No one in this auditorium or in the country or even in the United States ignores the value of building democracy and good citizenship. This building requires that we decisively expand the opportunities that we give to our young generations to improve their lives and to improve the lives of their families through learning from each other and through the knowledge that they generate together.

In tune with our times, we cannot imagine quality education without a strong stress on interculturalism and internationalization. This is an indispensible dimension for dialogue, for recognizing each other, for rebuilding and for learning.

Of course, we have consolidated Fulbright programs already, and they’re in the hands – in very competent hands. They’re very traditional, very relevant for scientists, for academics, and for the professionals in our countries. But more recently, we’ve been provided these flexible, close, and sensitive – and programs that are sensitive to the needs and wishes and hopes of our indigenous peoples.

Without detriment to quality and also based on solid competition, they have been developed to develop skills, to be able to increase those skills, and to share those experiences through the demonstration that it is possible to take on social problems and to overcome adversity, and that it is feasible to make progress through our efforts.

Programs that have delightful acronyms, like SEEDS, TIES and the short-term visits have been extremely effective, and here we see the demonstration of that. It is in these brilliant, strong, courageous young people, full of possibilities, where the impact of our best face in cooperation is shown. They are the ones who day-to-day are working on opening up those avenues. They’re working to open up the roads that will allow us, without a doubt, to open up a new phase of even better quality in the relationship between our countries.

**Raw data:**
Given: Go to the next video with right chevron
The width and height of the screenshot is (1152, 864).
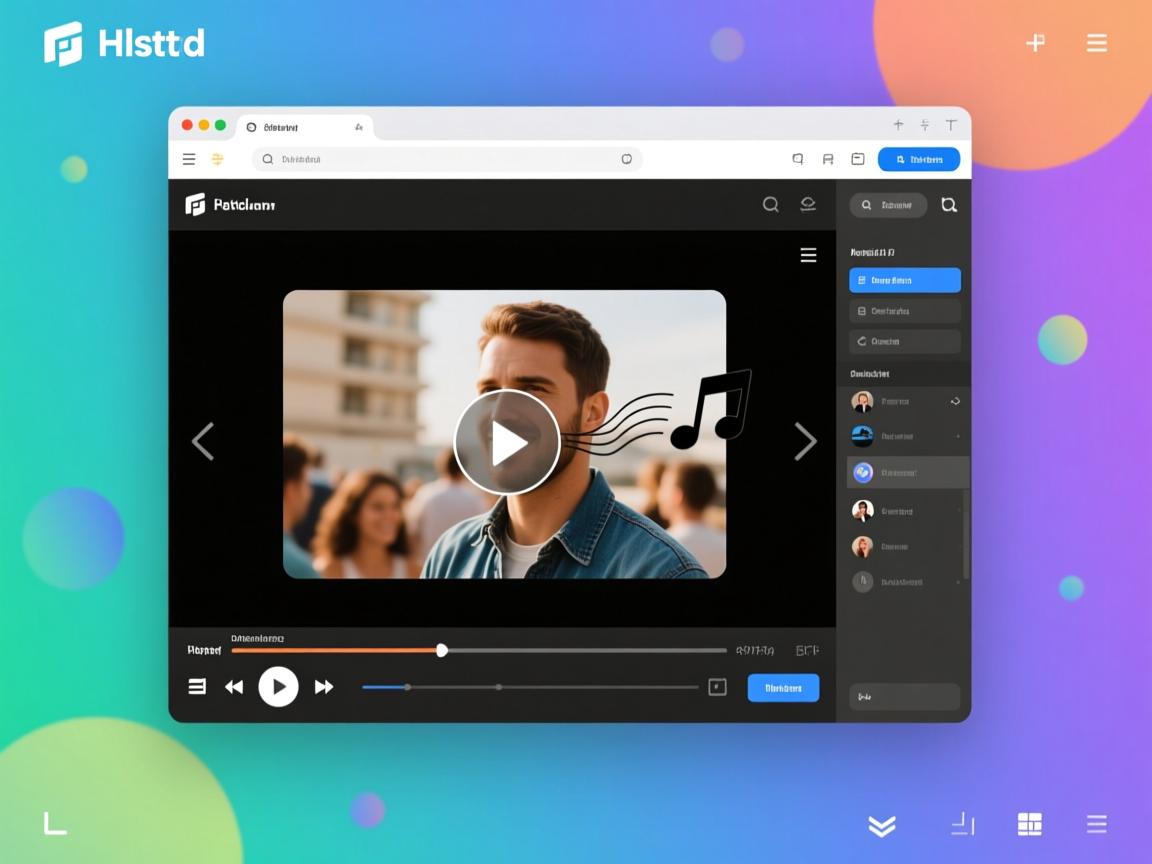Looking at the screenshot, I should 805,441.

**Task objective:**
Answer these from the passage on education and exchange programs:
1. What does the passage say quality education cannot be imagined without?
2. For which groups are the traditional Fulbright programs described as very relevant?
3. Which two programs with acronyms does the passage name?

**Solution below:**
1. A strong stress on interculturalism and internationalization.
2. Scientists, academics, and the professionals in our countries.
3. SEEDS and TIES.